Клод не уверен, что смог бы выполнить оба этих обещания – обещание говорить правду и обещание защищать ее – даже в мирное время. Но он знает, что должен хотя бы попытаться.
И еще одно.
Больше никому и никогда не придется рассказывать Клоду Аузелло, какая у него храбрая жена. Он будет убеждаться в этом сам, каждое утро, каждый вечер. Он будет дорожить каждым разговором, каждым мимолетным взглядом. Каждой ее улыбкой и каждой слезинкой.
Он никогда не будет ее достоин.
«Ритц»
25 августа 1944 года
– Я пришел освободить «Ритц»! – кричит он, выпрыгнув из джипа, упершись руками в бока и широко расставив ноги, напоминающие стволы деревьев. Его борода стала длиннее и пышнее. И белее, чем в тот день, когда он был в «Ритце» в последний раз.
Но его все равно узнают. Сам Хемингуэй пришел освободить «Ритц»!

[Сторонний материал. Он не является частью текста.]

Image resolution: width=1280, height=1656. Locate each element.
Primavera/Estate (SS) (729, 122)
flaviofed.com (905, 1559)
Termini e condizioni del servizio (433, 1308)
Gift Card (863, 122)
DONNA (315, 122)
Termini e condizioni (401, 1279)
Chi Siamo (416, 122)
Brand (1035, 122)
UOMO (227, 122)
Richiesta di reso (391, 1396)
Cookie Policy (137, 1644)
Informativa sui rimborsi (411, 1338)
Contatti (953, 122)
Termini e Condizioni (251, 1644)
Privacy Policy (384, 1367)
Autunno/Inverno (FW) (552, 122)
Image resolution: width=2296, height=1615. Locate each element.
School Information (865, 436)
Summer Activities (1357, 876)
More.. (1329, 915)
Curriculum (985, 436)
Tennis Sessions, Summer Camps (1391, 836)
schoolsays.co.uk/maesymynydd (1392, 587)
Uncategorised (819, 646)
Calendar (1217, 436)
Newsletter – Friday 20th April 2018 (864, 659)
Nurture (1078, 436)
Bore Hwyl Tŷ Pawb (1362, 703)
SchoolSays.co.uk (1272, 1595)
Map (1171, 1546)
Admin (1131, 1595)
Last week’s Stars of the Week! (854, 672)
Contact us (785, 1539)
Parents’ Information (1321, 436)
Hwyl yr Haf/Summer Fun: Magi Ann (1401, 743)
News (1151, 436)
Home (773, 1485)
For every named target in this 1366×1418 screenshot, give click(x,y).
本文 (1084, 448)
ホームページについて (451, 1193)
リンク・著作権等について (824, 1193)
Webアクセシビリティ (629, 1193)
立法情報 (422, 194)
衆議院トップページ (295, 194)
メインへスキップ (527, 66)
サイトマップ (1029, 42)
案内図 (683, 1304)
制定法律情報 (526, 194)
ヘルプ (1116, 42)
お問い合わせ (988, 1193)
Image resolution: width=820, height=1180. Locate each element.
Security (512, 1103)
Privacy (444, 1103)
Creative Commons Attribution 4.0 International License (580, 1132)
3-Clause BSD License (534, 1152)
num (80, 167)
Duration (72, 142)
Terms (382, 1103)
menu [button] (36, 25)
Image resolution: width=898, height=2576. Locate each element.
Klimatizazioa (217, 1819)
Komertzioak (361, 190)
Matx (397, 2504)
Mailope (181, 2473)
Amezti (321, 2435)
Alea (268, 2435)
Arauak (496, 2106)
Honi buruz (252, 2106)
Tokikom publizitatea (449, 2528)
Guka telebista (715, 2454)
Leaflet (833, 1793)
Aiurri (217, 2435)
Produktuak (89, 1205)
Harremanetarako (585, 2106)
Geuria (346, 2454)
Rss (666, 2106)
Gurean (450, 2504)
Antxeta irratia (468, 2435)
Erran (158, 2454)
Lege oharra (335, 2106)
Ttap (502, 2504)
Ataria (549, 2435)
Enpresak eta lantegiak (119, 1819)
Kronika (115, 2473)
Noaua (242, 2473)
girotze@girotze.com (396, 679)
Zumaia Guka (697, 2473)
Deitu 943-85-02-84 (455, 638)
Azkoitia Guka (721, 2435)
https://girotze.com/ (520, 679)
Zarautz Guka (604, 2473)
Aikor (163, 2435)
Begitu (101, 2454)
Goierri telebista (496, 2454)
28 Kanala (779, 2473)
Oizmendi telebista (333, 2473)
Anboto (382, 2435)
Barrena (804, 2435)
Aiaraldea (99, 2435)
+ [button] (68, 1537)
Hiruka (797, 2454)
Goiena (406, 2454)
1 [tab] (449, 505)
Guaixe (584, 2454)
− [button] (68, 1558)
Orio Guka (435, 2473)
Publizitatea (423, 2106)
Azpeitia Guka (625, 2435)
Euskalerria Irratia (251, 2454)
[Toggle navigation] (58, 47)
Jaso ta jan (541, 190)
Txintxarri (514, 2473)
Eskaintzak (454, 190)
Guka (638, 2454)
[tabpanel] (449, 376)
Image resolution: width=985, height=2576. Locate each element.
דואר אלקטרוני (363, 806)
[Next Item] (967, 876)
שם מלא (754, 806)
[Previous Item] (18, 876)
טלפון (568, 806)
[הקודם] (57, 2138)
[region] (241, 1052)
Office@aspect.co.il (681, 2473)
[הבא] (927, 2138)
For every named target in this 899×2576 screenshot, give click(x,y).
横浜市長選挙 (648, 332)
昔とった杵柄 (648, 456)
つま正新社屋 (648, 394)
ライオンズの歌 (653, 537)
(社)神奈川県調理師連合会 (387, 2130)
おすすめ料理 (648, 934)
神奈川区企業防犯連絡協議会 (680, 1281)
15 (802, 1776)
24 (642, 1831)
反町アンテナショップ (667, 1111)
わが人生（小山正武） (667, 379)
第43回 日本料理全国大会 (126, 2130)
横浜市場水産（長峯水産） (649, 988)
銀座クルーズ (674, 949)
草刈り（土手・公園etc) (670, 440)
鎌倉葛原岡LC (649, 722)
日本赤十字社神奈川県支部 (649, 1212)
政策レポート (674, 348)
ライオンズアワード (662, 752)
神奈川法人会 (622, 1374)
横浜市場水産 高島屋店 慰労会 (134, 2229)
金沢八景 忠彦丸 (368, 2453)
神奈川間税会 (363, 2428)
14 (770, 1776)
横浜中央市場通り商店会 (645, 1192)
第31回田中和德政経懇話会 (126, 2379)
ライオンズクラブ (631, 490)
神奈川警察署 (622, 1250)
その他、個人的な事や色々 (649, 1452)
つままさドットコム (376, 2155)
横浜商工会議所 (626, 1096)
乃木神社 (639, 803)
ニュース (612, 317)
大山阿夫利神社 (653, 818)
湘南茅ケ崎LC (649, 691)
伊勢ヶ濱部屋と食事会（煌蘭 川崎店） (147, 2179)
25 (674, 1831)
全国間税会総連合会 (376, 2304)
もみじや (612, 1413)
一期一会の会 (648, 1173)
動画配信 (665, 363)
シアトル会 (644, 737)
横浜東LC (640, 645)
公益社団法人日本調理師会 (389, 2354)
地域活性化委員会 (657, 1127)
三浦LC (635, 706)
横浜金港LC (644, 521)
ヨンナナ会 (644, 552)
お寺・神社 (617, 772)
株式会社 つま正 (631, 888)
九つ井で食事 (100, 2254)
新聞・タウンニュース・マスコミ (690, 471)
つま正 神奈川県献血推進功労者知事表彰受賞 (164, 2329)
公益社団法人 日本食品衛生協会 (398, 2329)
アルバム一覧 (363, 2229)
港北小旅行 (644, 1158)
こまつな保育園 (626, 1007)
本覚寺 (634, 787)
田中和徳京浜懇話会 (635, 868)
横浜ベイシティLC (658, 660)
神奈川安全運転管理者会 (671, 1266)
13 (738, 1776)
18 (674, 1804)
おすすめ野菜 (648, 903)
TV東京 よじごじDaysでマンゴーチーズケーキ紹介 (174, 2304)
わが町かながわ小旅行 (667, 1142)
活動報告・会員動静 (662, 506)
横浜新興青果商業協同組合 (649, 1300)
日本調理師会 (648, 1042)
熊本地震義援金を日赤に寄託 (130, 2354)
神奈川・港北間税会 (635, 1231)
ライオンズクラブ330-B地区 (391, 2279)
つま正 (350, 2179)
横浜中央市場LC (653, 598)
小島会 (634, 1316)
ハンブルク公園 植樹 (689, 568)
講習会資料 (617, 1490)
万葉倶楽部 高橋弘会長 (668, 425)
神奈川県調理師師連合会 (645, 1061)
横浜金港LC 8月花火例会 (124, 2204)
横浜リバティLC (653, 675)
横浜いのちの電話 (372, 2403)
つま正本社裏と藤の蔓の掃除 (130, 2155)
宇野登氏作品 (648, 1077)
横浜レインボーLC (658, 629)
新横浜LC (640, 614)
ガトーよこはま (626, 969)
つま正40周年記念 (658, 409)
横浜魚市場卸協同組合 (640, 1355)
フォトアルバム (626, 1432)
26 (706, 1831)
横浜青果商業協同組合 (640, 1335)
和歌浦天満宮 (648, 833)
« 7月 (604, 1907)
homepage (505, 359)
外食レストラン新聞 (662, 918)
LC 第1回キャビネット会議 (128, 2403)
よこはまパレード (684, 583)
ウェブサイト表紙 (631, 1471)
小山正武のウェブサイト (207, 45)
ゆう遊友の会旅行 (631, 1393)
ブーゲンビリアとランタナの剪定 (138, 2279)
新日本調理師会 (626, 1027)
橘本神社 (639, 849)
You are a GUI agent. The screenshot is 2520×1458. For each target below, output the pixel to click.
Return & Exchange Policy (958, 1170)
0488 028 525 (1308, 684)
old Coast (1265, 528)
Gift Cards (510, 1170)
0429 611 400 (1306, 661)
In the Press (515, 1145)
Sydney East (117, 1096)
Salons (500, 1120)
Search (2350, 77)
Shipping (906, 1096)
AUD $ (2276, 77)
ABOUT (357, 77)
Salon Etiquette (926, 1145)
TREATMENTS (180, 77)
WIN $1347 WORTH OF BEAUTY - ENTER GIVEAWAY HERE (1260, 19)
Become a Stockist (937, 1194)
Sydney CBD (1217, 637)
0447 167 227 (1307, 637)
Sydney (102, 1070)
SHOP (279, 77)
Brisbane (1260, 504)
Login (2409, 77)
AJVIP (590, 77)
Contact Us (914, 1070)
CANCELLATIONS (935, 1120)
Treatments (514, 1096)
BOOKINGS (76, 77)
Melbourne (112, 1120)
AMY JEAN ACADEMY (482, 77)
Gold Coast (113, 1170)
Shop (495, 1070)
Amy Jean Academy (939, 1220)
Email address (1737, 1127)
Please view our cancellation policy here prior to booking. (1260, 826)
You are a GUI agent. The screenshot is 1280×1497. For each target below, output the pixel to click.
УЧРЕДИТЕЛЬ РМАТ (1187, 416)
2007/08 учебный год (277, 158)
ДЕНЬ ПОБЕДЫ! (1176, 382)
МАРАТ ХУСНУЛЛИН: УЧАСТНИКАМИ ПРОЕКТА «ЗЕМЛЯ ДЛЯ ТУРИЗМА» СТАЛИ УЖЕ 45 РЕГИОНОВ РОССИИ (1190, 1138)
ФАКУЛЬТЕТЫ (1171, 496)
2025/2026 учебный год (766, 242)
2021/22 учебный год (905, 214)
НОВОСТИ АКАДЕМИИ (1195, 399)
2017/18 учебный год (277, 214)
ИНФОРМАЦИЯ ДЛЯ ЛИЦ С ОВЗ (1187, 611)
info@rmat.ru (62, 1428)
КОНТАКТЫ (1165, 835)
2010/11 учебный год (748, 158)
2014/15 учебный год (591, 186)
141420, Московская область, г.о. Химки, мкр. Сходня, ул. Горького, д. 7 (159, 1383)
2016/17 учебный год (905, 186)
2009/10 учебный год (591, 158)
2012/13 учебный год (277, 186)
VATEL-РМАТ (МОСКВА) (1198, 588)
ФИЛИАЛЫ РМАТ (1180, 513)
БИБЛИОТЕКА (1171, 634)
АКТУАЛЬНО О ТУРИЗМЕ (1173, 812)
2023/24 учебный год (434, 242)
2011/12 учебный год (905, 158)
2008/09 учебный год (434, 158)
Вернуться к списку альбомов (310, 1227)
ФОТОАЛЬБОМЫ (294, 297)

Клод Аузелло, стоя у входа, подавляет вздох. «Ритц» уже освобожден: последний нацист ушел вчера вечером. Ушел пешком, рыча и изрыгая ругательства. Когда за ним закрылась дверь, персонал рыдал и ликовал. Сотрудники маршировали по отелю, как солдаты, срывая со стен свастику. Праздновали в императорских апартаментах, прыгая на кровати, где спал Геринг, надевая его халаты с перьями марабу и танцуя под его любимые песни – как ни странно, немец обожал сестер Эндрюс, особенно их «Bei Mir Bist du Schön». Они вдесятером залезли в огромную ванну (предварительно, конечно, вымыв ее) и пили хорошее шампанское, которое Клоду удалось спрятать от немцев на складе за Сеной.
Хемингуэй достает из кобуры пистолет – немецкий пистолет, при виде которого многие невольно вздрагивают. На Хэме форма американского солдата. С ним еще четверо американцев.
Он взбегает по ступенькам; Клод Аузелло почтительно кланяется.
– Я здесь, чтобы освободить бар «Ритца», – заявляет Хемингуэй, запрокидывая голову. – За мной, ребята!